→ Exercise goal
Copy the entries from the line containing "Task: Click the vertical" through the line containing "tap(178, 264)", changing "scrollbar thumb" to "scroll handle" and leaving everything else the same.

[Entries for finding text and elements]
* START *
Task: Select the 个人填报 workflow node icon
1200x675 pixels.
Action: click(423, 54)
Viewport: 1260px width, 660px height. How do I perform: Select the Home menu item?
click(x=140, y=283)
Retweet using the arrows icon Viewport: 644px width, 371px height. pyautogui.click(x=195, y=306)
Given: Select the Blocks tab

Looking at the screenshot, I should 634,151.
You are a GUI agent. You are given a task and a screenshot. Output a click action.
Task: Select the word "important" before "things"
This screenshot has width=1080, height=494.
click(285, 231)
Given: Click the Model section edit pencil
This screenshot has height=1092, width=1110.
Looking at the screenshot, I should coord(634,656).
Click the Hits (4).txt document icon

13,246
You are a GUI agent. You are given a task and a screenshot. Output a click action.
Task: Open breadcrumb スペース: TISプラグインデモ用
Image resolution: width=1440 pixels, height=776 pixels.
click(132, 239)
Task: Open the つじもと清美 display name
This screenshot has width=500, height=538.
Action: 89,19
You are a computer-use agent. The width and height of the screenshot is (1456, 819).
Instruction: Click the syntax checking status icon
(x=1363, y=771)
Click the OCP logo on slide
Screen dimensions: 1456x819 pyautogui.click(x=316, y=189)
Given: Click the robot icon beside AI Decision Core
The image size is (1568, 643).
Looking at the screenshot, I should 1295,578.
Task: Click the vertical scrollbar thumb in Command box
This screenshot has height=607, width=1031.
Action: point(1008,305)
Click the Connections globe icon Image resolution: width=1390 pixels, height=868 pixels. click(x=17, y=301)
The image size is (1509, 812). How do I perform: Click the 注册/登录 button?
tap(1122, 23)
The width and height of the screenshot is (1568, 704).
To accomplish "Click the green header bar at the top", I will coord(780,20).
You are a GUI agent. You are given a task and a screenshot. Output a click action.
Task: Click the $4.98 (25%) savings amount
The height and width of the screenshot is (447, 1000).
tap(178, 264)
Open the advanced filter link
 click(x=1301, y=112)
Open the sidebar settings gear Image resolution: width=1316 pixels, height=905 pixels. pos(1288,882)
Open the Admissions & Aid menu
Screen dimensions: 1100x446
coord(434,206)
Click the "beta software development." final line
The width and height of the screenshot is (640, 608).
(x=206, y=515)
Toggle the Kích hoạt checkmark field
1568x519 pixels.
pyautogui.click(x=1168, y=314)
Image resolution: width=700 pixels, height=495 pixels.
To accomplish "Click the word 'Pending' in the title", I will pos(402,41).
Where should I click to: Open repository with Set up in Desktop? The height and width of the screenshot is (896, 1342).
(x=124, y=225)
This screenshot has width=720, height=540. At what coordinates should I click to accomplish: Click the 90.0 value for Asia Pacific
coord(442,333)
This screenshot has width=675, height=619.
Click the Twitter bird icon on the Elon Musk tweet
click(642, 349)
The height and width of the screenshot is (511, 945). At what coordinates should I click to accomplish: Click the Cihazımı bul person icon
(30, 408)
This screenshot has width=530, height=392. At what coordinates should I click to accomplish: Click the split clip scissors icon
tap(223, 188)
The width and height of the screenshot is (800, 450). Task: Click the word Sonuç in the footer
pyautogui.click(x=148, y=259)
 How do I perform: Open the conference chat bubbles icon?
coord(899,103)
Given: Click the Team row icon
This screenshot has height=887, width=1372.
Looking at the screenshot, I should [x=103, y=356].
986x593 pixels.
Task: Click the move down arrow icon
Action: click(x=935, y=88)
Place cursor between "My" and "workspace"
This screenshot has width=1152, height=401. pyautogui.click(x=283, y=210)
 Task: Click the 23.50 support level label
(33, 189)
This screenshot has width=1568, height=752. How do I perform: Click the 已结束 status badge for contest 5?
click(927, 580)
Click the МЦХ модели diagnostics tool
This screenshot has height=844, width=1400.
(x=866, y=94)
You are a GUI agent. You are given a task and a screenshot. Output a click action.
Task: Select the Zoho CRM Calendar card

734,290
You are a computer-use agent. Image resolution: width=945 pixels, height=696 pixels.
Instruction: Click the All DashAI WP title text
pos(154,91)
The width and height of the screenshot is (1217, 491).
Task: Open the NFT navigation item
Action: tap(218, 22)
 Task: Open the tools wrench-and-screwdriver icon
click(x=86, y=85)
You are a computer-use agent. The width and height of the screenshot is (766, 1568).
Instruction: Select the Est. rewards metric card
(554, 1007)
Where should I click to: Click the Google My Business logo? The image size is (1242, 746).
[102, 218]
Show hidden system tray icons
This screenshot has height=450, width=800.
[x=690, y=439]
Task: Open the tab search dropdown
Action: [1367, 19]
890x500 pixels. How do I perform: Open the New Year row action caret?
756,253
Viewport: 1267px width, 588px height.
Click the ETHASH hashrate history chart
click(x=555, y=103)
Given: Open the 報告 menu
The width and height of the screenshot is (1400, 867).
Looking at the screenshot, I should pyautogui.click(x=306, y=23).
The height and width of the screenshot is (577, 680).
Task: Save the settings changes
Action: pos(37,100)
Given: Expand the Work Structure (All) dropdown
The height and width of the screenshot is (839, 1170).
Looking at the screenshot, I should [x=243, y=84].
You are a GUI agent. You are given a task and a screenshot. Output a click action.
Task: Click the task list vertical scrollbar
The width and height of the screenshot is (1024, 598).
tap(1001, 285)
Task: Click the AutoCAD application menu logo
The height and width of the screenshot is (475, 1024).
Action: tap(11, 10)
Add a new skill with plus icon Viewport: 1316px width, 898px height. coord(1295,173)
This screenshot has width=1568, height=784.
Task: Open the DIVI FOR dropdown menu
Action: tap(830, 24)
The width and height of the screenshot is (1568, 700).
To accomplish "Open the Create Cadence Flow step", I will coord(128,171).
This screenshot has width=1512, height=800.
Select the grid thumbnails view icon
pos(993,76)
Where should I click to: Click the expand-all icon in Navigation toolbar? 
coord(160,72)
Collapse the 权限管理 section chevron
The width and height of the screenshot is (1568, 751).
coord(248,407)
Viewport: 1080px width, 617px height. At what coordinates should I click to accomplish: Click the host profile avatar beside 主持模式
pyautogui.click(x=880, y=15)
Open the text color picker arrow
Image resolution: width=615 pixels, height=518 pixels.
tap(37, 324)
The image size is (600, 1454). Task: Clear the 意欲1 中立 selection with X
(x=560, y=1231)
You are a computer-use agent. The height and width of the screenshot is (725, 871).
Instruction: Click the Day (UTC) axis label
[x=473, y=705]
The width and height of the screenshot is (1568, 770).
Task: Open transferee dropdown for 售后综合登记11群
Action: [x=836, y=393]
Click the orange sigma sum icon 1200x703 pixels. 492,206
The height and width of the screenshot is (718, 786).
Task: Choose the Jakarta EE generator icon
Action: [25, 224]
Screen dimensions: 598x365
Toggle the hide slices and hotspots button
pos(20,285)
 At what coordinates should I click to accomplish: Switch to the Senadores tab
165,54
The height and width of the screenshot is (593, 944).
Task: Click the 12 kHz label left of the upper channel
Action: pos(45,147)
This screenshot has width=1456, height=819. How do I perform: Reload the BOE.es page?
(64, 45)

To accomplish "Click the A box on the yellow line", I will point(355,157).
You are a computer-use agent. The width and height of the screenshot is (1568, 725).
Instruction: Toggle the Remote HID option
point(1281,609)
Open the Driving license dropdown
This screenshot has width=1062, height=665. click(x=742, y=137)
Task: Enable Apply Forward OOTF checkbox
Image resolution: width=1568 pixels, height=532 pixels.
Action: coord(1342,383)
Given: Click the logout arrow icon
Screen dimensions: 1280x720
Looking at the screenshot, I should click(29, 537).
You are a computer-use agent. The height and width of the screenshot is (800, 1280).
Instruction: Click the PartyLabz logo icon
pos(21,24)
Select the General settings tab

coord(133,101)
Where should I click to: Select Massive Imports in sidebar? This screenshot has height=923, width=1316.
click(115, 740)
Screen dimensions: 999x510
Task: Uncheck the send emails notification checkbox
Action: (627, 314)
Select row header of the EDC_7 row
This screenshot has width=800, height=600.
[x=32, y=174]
* END *
→ Solution for this exercise
Task: Click the vertical scroll handle in Command box
This screenshot has height=607, width=1031.
Action: point(1008,305)
Click the Connections globe icon Image resolution: width=1390 pixels, height=868 pixels. click(x=17, y=301)
The image size is (1509, 812). How do I perform: Click the 注册/登录 button?
tap(1122, 23)
The width and height of the screenshot is (1568, 704).
To accomplish "Click the green header bar at the top", I will coord(780,20).
You are a GUI agent. You are given a task and a screenshot. Output a click action.
Task: Click the $4.98 (25%) savings amount
The height and width of the screenshot is (447, 1000).
tap(178, 264)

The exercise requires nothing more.